Here's how to tell a false bounce from a genuine one:
Check the bounce code and message text. Real hard bounces (invalid address, nonexistent mailbox) return codes like 550 5.1.1 with language about the user or mailbox not existing. False bounces from filters return codes like 550 5.7.1 or 554 5.7.0 with language about spam, policy, or reputation. The difference is in the error text. "User unknown" is a real hard bounce. "Message rejected due to content policy" is a false bounce.
Look for patterns by domain or provider. If you're seeing rejections from one specific domain (say, all @bigcorp.com addresses bouncing) but not others, that's almost certainly a filter or blocklist issue, not invalid addresses. If the same addresses delivered fine last week, they're not suddenly invalid.

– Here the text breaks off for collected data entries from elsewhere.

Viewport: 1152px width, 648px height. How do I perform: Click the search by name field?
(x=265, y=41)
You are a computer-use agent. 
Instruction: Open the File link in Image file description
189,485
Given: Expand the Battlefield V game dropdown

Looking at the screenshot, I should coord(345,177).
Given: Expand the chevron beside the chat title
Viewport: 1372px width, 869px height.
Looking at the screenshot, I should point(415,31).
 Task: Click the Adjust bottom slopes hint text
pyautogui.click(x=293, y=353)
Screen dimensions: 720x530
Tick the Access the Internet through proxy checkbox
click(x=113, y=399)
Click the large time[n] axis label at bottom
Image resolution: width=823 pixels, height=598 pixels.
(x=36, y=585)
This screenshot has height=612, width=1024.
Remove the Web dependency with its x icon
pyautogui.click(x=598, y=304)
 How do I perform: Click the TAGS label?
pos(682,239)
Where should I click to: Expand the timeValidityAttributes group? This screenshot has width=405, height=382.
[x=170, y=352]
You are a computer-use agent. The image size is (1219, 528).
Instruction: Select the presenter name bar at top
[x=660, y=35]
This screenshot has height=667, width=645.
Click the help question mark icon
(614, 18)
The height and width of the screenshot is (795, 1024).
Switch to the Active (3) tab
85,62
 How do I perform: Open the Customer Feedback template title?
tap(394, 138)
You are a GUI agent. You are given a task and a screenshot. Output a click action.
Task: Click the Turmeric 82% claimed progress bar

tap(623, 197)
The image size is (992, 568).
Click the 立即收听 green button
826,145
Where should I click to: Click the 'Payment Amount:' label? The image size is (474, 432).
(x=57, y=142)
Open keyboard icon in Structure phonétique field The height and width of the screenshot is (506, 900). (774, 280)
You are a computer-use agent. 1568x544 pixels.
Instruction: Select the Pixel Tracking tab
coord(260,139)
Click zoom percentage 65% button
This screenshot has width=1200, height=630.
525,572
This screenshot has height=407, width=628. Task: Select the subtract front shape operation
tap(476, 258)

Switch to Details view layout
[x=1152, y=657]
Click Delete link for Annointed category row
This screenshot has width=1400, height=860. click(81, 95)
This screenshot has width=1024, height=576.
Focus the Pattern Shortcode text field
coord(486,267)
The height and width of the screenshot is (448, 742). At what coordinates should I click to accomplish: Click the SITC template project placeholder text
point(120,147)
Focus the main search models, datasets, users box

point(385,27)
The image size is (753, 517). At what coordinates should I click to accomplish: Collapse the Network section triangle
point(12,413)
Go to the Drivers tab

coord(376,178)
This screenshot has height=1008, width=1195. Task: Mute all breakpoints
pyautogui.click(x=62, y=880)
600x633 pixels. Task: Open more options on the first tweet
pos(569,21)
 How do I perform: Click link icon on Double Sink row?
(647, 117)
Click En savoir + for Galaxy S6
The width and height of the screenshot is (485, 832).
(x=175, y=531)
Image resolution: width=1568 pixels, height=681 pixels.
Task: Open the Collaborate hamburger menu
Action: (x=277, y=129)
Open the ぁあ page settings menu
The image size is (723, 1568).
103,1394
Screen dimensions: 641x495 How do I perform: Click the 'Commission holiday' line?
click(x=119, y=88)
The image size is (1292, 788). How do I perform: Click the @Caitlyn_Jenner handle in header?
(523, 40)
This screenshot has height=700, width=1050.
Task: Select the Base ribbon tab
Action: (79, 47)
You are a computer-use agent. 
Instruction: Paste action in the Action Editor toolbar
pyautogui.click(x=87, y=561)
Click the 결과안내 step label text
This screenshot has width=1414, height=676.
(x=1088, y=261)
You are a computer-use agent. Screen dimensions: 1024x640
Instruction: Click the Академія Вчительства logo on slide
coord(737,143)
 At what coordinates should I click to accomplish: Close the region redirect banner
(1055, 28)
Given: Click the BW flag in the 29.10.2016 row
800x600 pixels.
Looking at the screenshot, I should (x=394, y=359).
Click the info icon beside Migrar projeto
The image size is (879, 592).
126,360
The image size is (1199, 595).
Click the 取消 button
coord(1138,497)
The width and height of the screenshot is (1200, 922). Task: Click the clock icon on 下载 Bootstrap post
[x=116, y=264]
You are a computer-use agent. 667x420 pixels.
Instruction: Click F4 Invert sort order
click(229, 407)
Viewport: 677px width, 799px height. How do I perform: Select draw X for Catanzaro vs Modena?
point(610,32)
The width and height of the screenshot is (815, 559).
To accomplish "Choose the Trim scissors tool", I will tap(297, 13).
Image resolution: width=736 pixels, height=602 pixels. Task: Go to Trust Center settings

Check whether you're blocklisted. Run your sending domain and IP through a blocklist checker. Our free blocklist checker covers the major lists. If you're listed on Spamhaus or another major list, that explains rejections across multiple recipients without any problem with the addresses themselves.
Test a known-valid address at the same domain. Send a test email to an address at the same domain that you know is valid (your own domain, a colleague's, a test account). If that also fails with a policy message, the issue is your sending domain's reputation with that receiver, not the specific address that bounced.
The right response to a confirmed false bounce: don't suppress the address. Instead, fix the underlying reputation or content issue first. Then resend to the affected addresses once delivery is working again. If you suppress them, you lose real subscribers who wanted to hear from you.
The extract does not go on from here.